Due caratteristiche devono essere proprie della casa: l'essere aperta verso la parola, e l'essere aperta nei confronti della sofferenza umana: "sia la tua casa una casa di riunione per i sapienti, impolverati nella polvere dei loro piedi e abbeverati come assetato alle loro parole... sia la tua casa largamente aperta agli stranieri e siano i poveri come i figli della tua casa" (m.Pirqe Avot 1,4-5).
La continuità delle parole della Torah manifestatasi in una istruzione avvenuta ai piedi dei sapienti (cfr.
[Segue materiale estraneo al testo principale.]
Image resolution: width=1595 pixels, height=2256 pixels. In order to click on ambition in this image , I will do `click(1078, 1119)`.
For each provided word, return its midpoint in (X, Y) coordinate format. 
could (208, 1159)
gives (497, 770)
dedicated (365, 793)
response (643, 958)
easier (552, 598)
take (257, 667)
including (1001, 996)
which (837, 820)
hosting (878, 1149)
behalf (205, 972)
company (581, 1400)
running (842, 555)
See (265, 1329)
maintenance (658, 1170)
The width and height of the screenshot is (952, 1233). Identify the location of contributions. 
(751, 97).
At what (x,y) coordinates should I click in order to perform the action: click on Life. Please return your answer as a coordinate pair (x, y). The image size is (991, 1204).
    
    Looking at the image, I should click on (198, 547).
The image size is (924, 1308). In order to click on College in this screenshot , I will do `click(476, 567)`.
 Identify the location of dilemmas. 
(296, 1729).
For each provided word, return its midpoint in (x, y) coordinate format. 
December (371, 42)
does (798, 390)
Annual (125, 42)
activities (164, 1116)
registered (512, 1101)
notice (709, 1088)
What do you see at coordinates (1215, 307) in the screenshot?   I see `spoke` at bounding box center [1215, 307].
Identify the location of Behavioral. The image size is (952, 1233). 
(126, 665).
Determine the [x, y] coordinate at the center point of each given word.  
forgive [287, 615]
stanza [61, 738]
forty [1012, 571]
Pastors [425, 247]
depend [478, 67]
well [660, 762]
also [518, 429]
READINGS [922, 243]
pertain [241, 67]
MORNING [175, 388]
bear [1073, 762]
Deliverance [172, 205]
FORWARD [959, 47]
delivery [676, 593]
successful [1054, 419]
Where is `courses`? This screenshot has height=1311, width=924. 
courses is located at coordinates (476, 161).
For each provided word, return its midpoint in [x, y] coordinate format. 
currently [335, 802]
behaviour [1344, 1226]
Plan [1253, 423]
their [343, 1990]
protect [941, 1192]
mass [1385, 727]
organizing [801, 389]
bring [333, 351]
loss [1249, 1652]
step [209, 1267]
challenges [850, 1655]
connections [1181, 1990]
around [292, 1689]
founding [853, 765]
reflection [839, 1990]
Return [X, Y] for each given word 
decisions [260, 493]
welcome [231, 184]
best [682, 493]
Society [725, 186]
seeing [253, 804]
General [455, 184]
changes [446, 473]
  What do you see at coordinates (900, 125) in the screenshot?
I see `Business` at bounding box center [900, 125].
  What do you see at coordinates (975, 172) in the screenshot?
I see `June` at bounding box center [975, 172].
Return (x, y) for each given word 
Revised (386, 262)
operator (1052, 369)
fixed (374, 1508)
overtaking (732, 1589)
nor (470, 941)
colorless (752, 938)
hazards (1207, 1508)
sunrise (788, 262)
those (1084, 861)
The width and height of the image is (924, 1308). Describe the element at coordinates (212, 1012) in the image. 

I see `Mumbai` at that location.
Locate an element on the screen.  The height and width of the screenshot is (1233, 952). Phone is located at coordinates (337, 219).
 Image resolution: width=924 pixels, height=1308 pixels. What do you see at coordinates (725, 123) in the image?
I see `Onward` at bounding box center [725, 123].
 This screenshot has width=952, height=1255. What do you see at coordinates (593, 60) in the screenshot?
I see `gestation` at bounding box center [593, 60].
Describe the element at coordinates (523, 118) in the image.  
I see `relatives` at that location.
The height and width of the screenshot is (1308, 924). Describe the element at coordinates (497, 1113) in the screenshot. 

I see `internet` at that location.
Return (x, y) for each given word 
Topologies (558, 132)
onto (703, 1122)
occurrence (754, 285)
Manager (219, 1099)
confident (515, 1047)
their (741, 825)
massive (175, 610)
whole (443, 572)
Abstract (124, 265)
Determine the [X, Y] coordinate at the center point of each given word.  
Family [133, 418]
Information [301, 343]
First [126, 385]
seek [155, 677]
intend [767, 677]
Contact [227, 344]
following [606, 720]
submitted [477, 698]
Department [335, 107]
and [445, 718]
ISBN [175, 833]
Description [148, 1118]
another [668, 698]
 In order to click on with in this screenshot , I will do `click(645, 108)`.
At.22,3), impone di dischiudere la propria casa alla parola e con ciò anche ai sofferenti: "proprio come la casa di ognuno deve essere un luogo di incontro per i sapienti, così deve essere largamente aperta agli ospiti e al povero".
"Questo insegna che la casa di un uomo dovrebbe avere un'entrata spaziosa, al nord, al sud, all'est e all'ovest come quella di Giobbe che fece quattro porte alla sua casa.
E perché Giobbe fece quattro porte alla sua casa?
Lo fece perché i poveri non avessero l'incomodo di girarvi attorno: chi veniva dal nord poteva entrare direttamente dalla sua direzione allo stesso modo uno che veniva dal sud e così per gli altri punti cardinali".